Ich würde ihr die Traurigkeit gerne nehmen und ihr die Zuversicht geben, dass es für Freundschaft kein tägliches Miteinander braucht. Aber Worte helfen da wenig. Das weiß ich aus eigener Erfahrung. Auch ich war unendlich traurig, als meine beste Freundin und ich nach der Grundschule getrennte Wege gehen mussten. Erst trafen wir uns nachmittags tapfer weiter, dann gab es Zeiten, da sagten wir morgens im Schulbus nur noch kurz „Hallo“ zueinander. Nach einer gewissen Zeit waren wir uns dann aber wieder so nah wie vorher. Daran hat sich nichts geändert, als uns zwischenzeitlich mal mehrere hundert Kilometer trennten, und auch jetzt nicht, wo manchmal Monate vergehen, ohne dass wir uns sehen.

Natürlich ist es mir nicht mit allen Freunden so gegangen. Einige, mit denen ich zeitweise richtig eng befreundet war und viele schöne Augenblicke geteilt habe, sind irgendwann aus meinem Leben verschwunden. Wirklich Streit hat es mit den wenigsten gegeben. Bei einigen war ich enttäuscht, im Grunde aber war es meist so, dass bei allen andere Dinge Priorität gewannen und wir uns so schleichend voneinander entfernten. Wenn wir uns heute wiedersehen, ist die alte Vertrautheit noch immer da. Ein schönes Gefühl.
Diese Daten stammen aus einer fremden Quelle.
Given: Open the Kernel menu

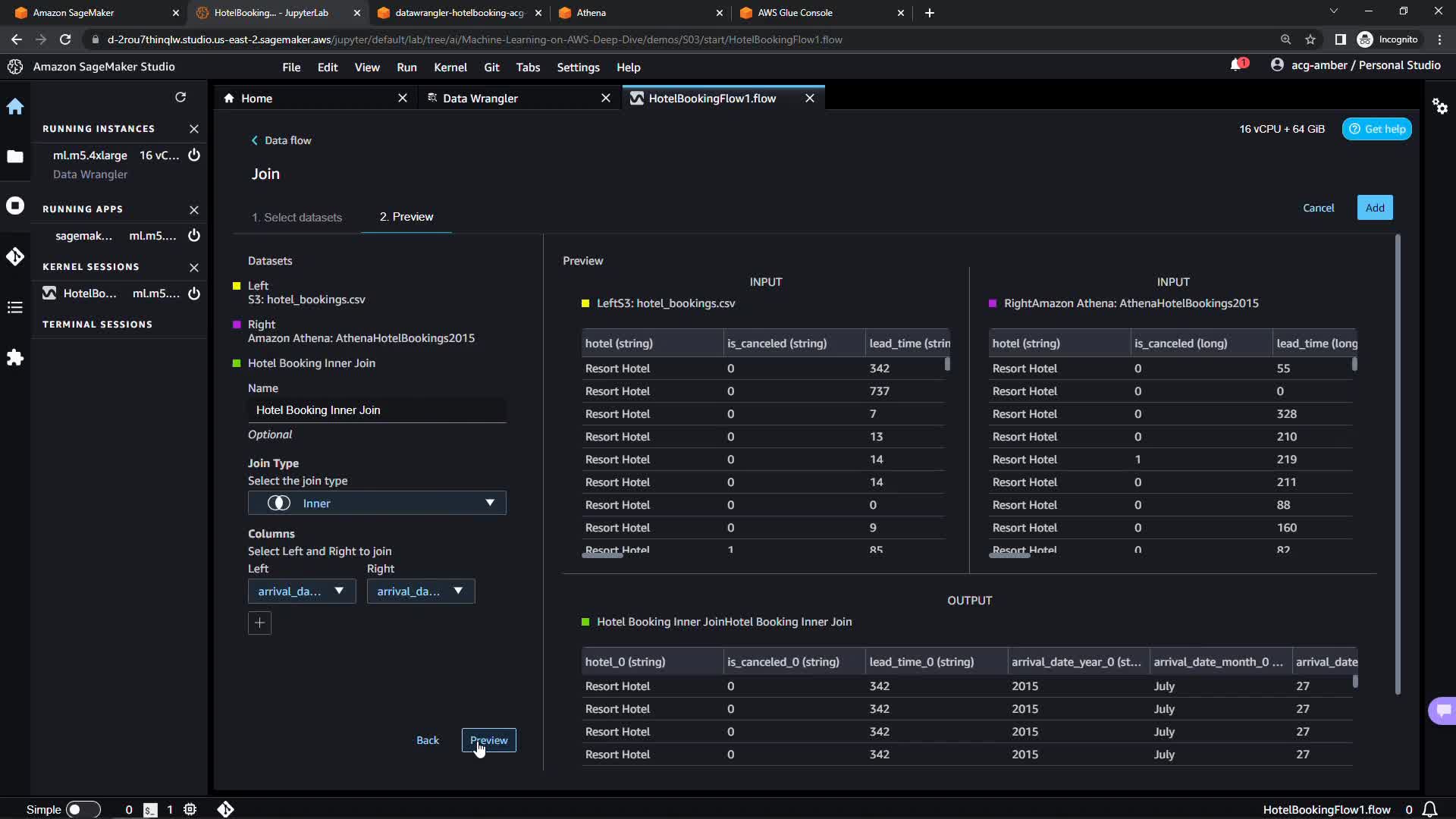Looking at the screenshot, I should [450, 67].
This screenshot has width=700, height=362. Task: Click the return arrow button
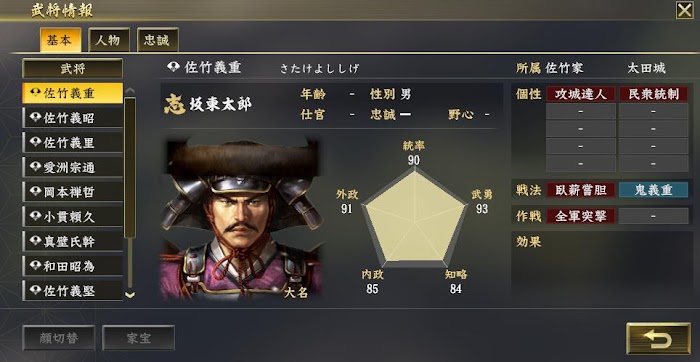(658, 339)
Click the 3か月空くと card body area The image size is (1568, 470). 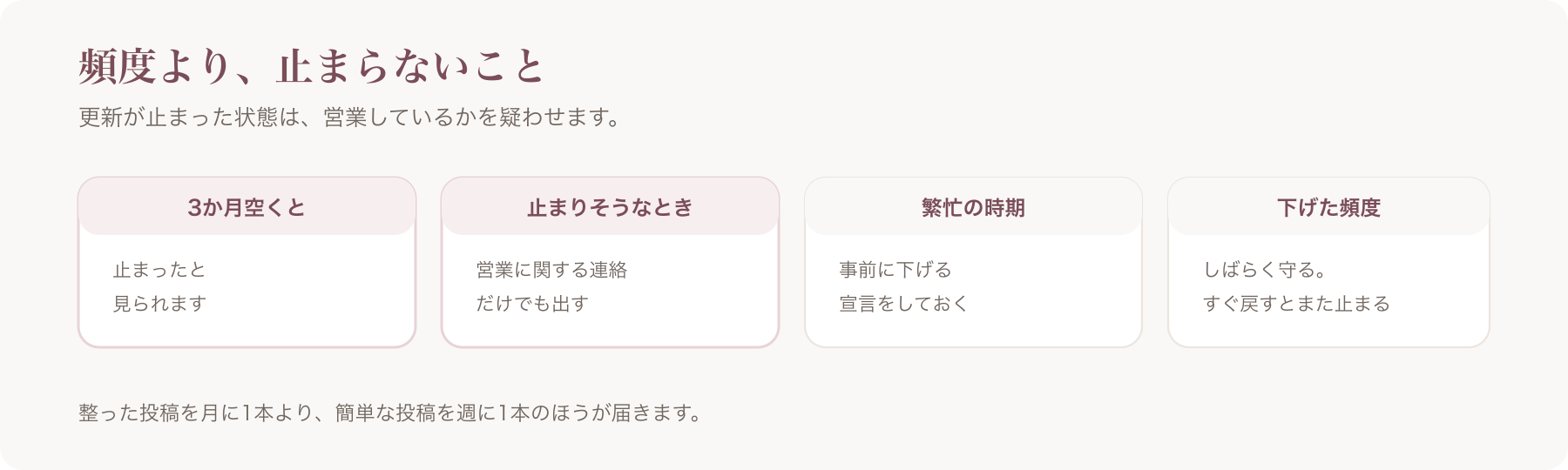[247, 290]
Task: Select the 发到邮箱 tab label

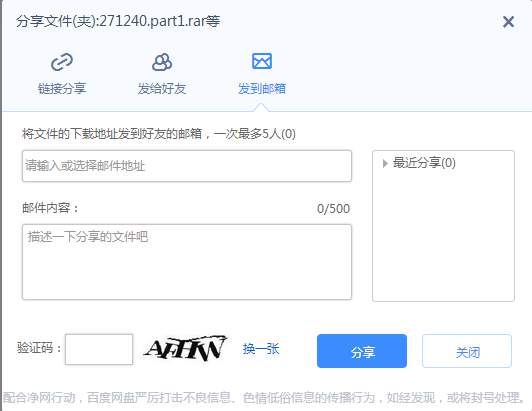Action: (x=262, y=89)
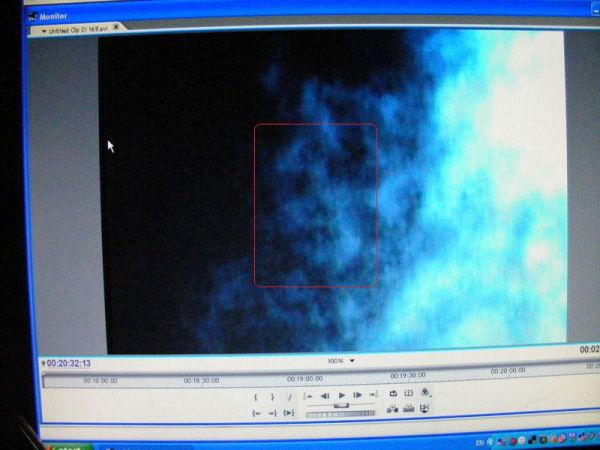The width and height of the screenshot is (600, 450).
Task: Step forward one frame
Action: click(x=357, y=395)
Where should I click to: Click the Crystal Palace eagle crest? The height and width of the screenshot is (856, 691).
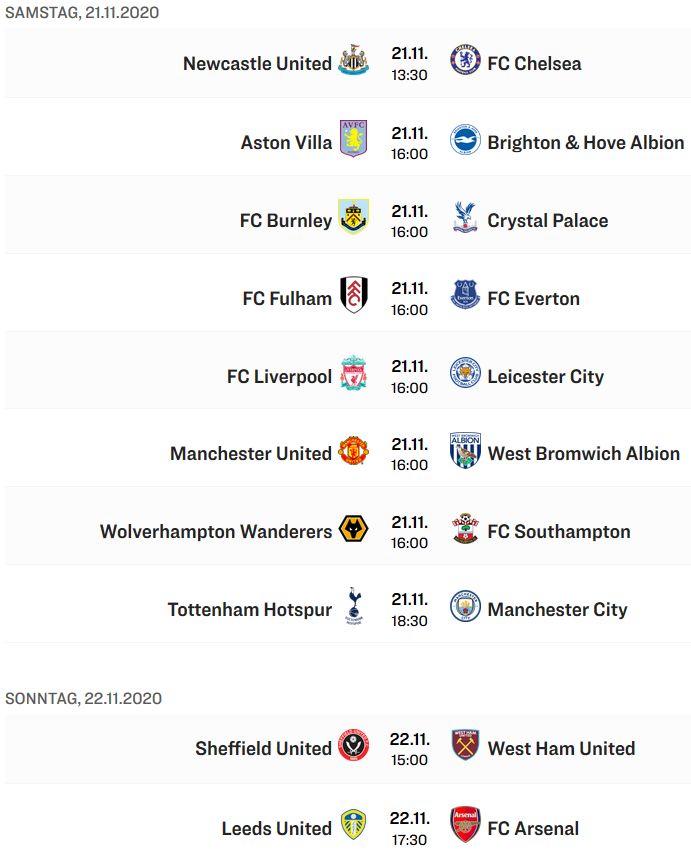pos(465,219)
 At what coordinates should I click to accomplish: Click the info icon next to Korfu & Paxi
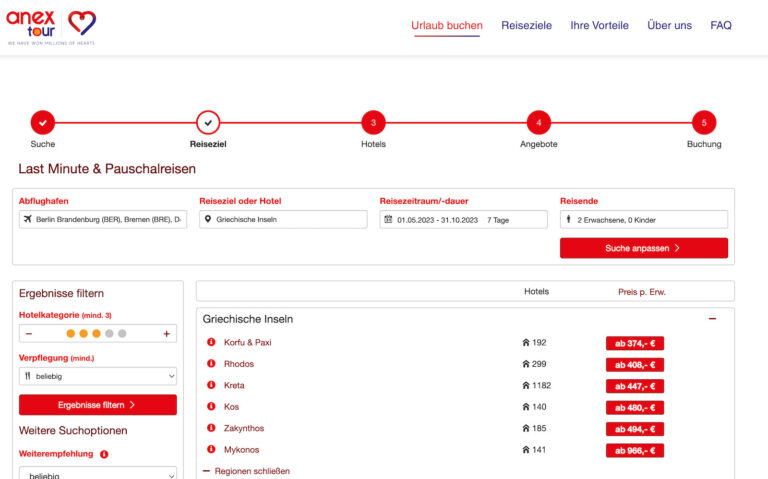tap(211, 342)
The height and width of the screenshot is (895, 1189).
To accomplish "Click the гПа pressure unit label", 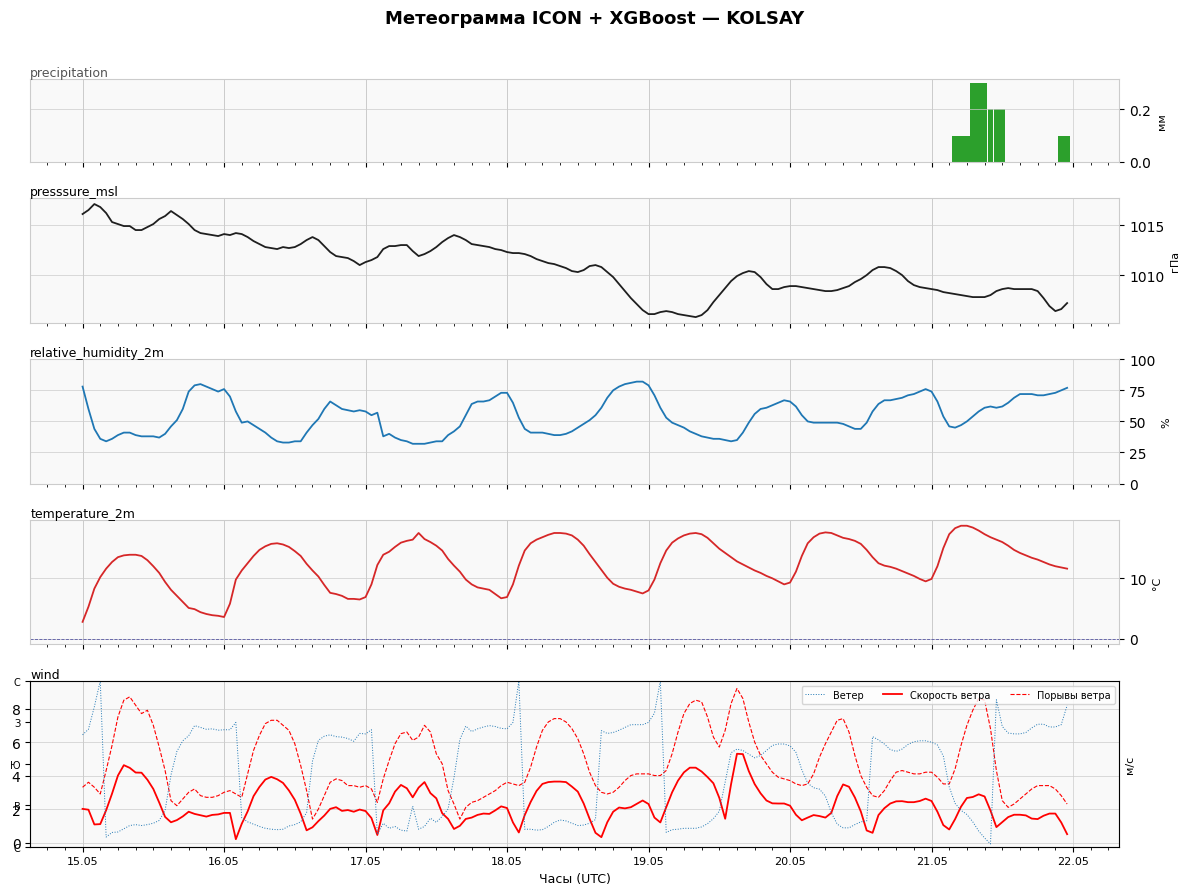I will [x=1175, y=262].
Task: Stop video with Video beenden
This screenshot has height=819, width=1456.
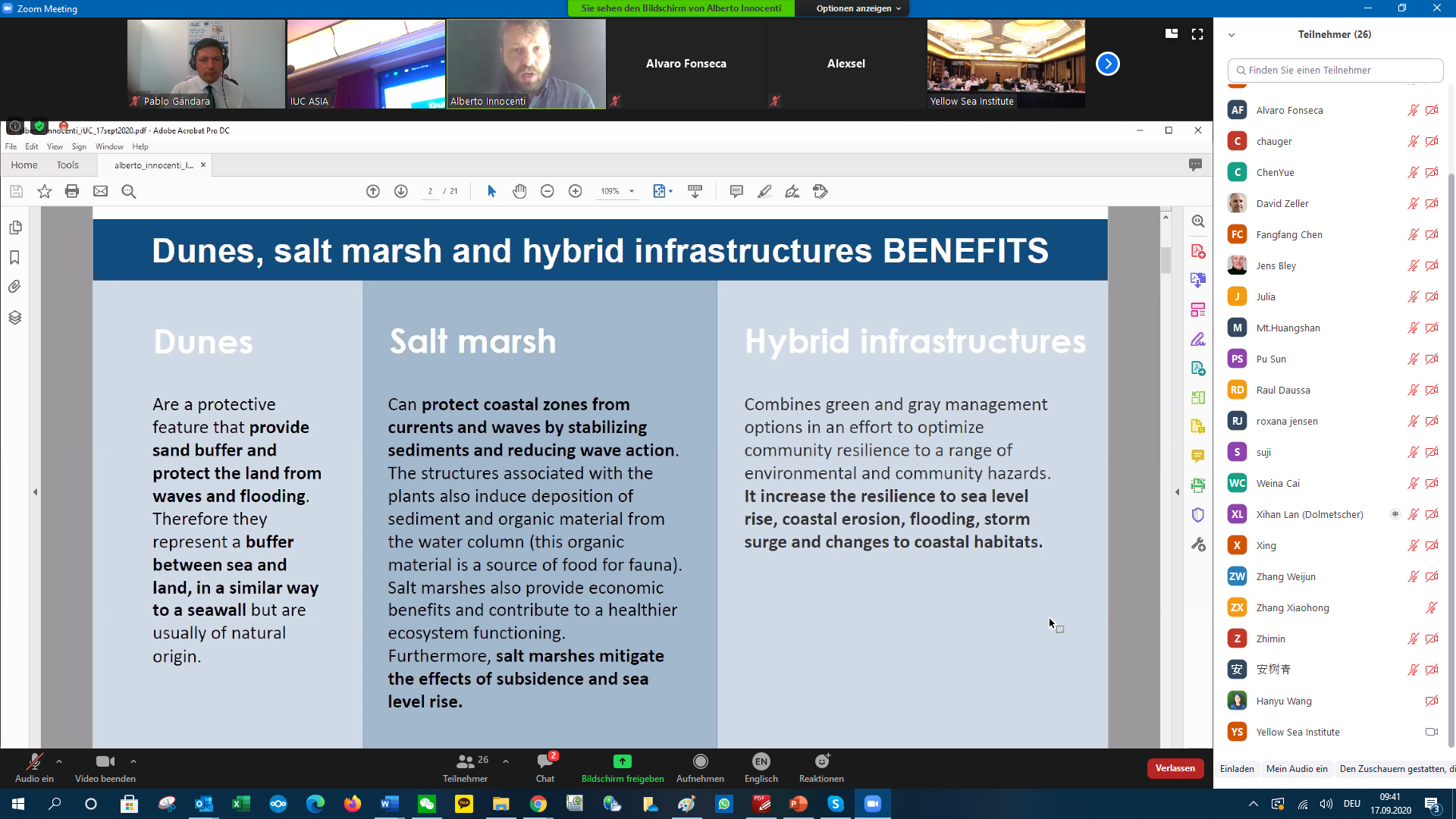Action: click(x=105, y=767)
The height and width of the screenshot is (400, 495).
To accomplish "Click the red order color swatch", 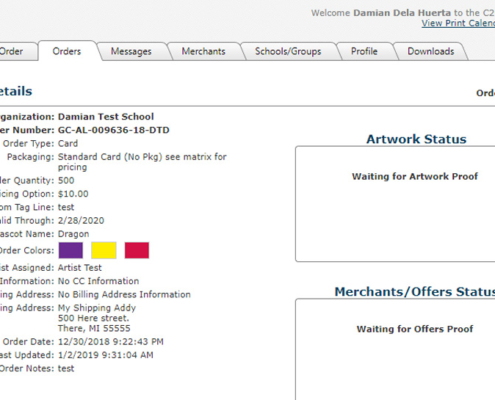I will point(137,250).
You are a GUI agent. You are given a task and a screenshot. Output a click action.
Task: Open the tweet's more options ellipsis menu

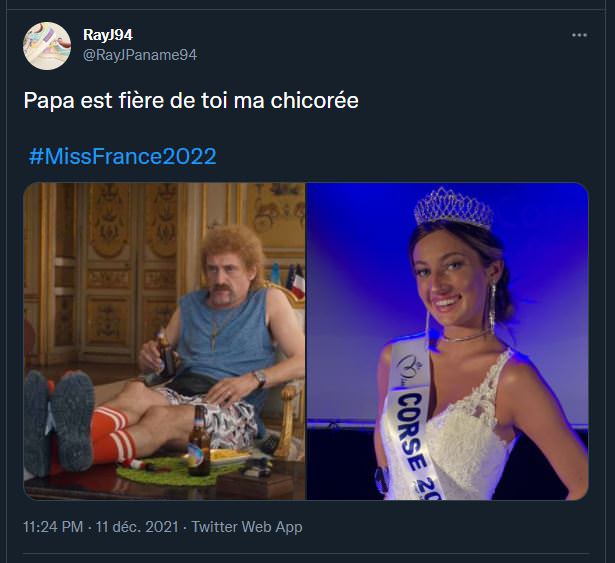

Aber wie soll man das einer Zehnjährigen vermitteln? Ich versuche, sie für den Moment zu stärken und ihr aufzuzeigen, dass ja nur das gemeinsame Pflichtprogramm verloren geht. Natürlich wird es anders werden für unsere Tochter und ihren besten Freund – und vielleicht auch mehr Einsatz als momentan erfordern, die Freundschaft weiter zu pflegen. Die Pausen, die Zeit in der OGS, der gemeinsame Heimweg, das alles fällt weg. Aber, er wohnt quasi um die Ecke und die Nachmittage können weiter ihnen gehören – mit viel mehr Zeit füreinander als in der Schule, die Kür also. Wenn das kein Argument ist? Echte Freundschaft bleibt, so viel ist sowieso sicher.